We are also more focused on wanting to achieve our personal goals in life.
Such realisation makes many of us more uncompromising.
And perhaps, that's why we will only think about marriage if it is someone we really appreciate.

But, it is hard to find such a person like that nowadays.
Because we singles have no time.
And even if we do, we rather sit in front of the TV and 'rot', rather than head out to socialise (especially after a hard day's work).
Such, is life.
In the modern local context, of course!

Other things that may be off-putting include long-standing relationships breaking up after dating each other exclusively for many years.
I have had my fair share of hearing about numerous cases such as these.
I even know of a friend who is going through a tough time, whilst a lady he is keen to date exclusively is trying her hardest to dump her other boyfriend.
Except that she is finding it hard to do so.
Said she does not have the heart to hurt her other boyfriend.
This 'yo-yo' relationship has been going on for something like half a year.
This lady may seem like a pitiful person, but personally, I think she is having the best of both worlds.
And that she is being really unfair to my friend.
If she is so indecisive (even after having agreed to meet - or even met - my friend's parents), can she hold her own in the future, when my friend finally gets to date her exclusively or marry her?
And so this complicated matter goes on...

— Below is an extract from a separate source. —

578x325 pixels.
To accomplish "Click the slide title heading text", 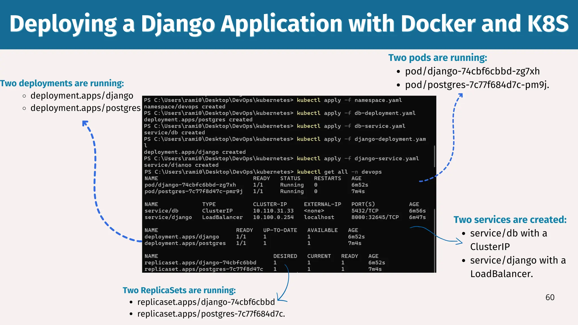I will click(x=289, y=24).
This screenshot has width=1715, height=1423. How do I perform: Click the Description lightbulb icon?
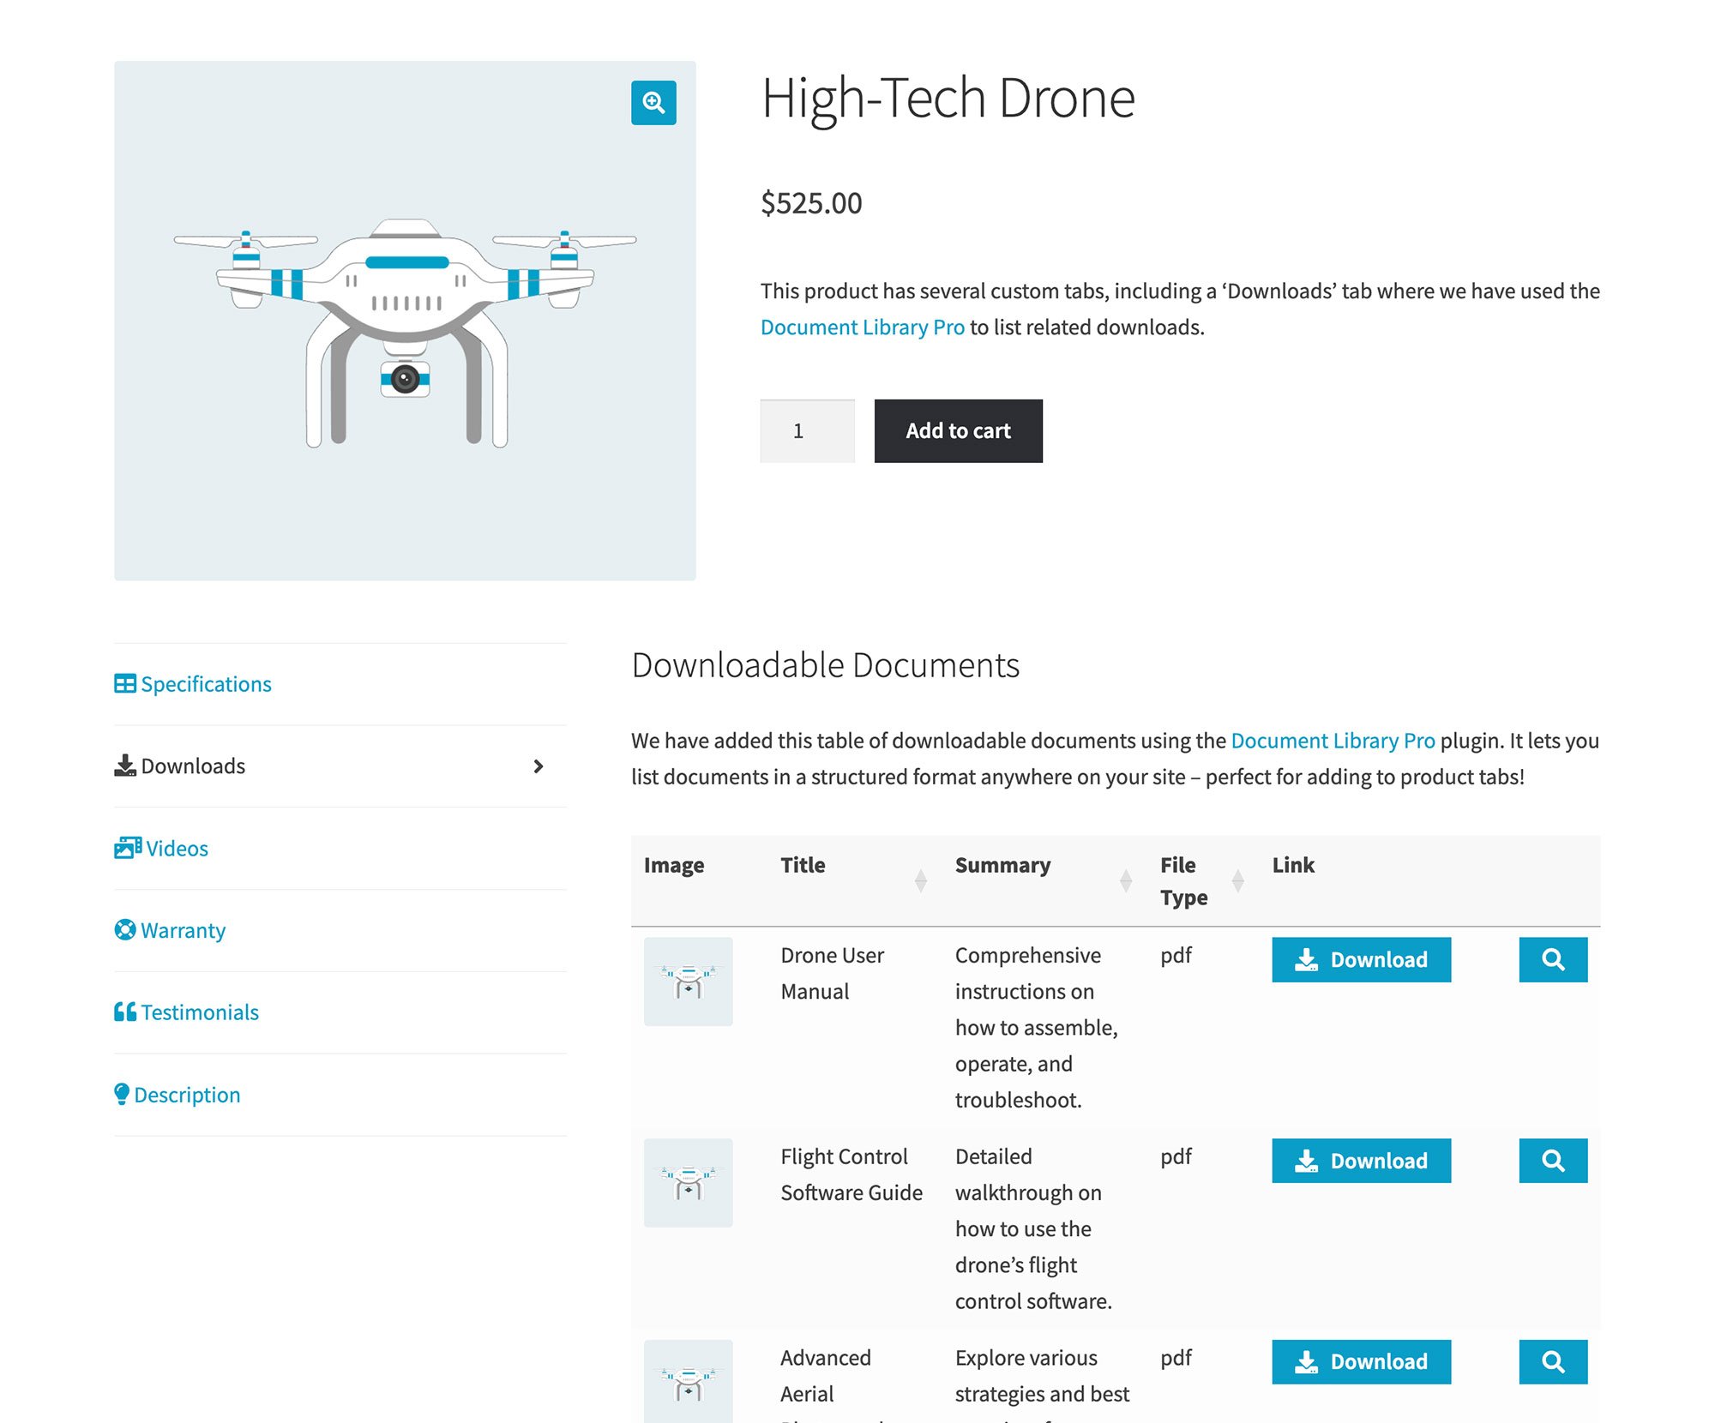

That could explain why a lot of us are not really keen to take the risk...
...the risk of putting so much time and effort into a relationship only to have it ending up nowhere.
So the question now is: do we think this is all worthwhile?
Or are we better off as singles?

1 Comments:

Blogger Miss said...

I think alot of it is human instinct. We humans have that ability.. to feel a glimps of the future, whether it be good or bad. But, alot of us tend not to listen to it.
We want to feel loved and needed when we are pushed away, but want to fly away and be free when we are being smothered... its a contradicting mindset we put on ourselves.